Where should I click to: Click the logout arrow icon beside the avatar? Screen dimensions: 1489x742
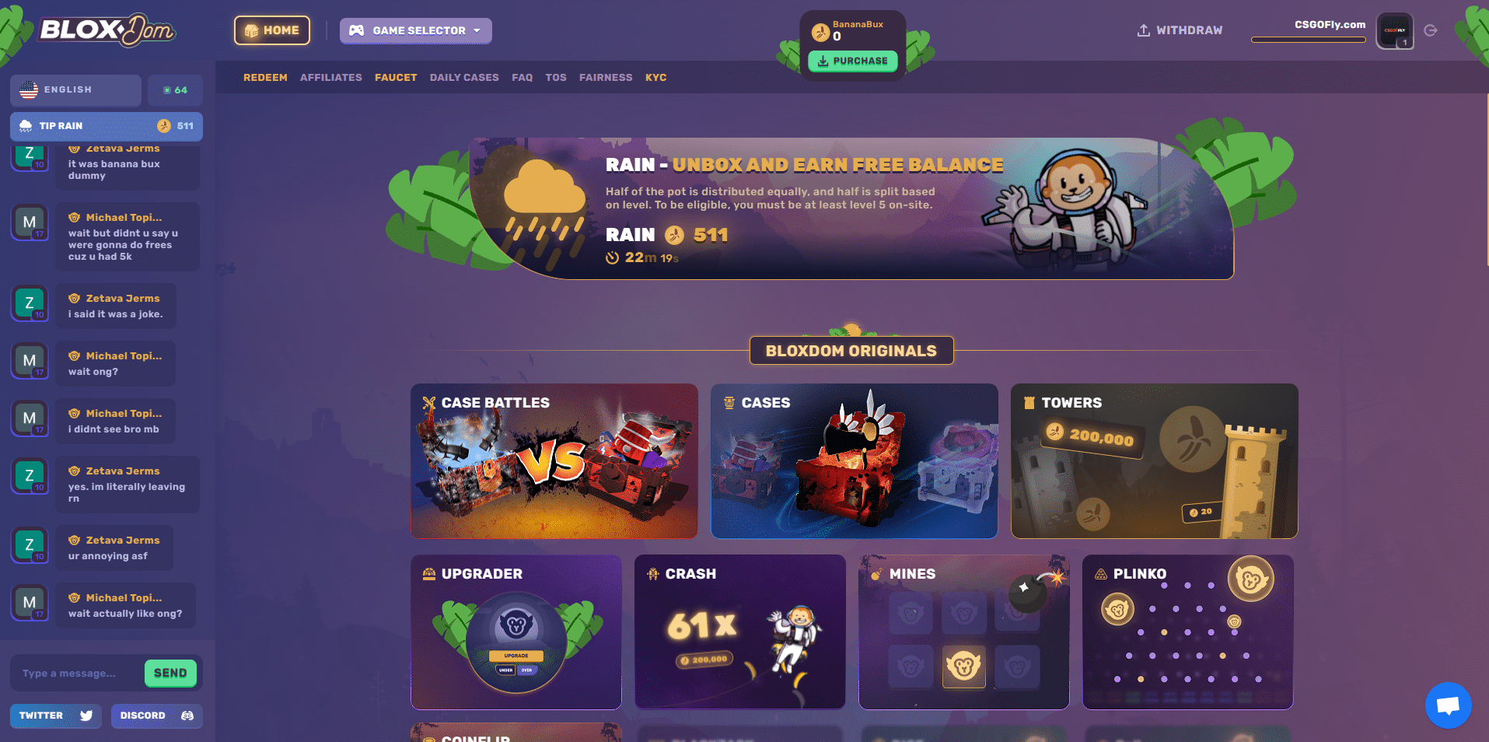click(1431, 30)
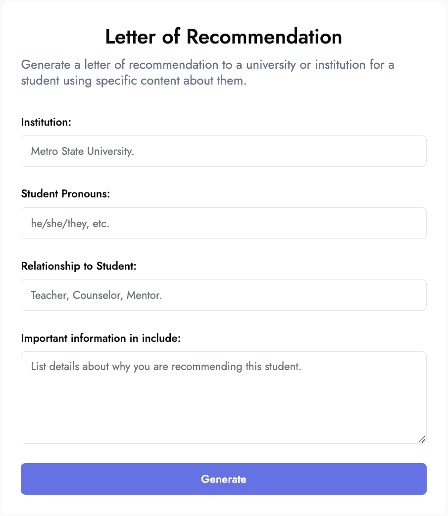This screenshot has width=448, height=516.
Task: Click the "Metro State University." placeholder text
Action: tap(82, 151)
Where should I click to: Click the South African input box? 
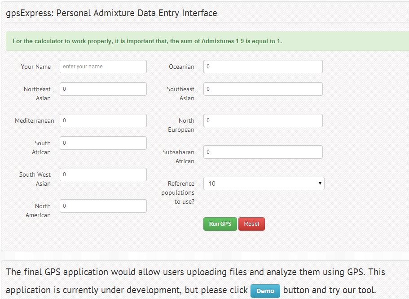click(103, 143)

------------------------------------------------------------

▸ **What you will do**
Your answer must consist of the entries, unchanged, with no pictures in it.

▸ **Solution for this task**
Where should I click to: Click the logout arrow icon beside the avatar? Screen dimensions: 1489x742
click(1431, 30)
This screenshot has width=448, height=516.
Task: Click the "Metro State University." placeholder text
Action: tap(82, 151)
Where should I click to: Click the South African input box? 
click(103, 143)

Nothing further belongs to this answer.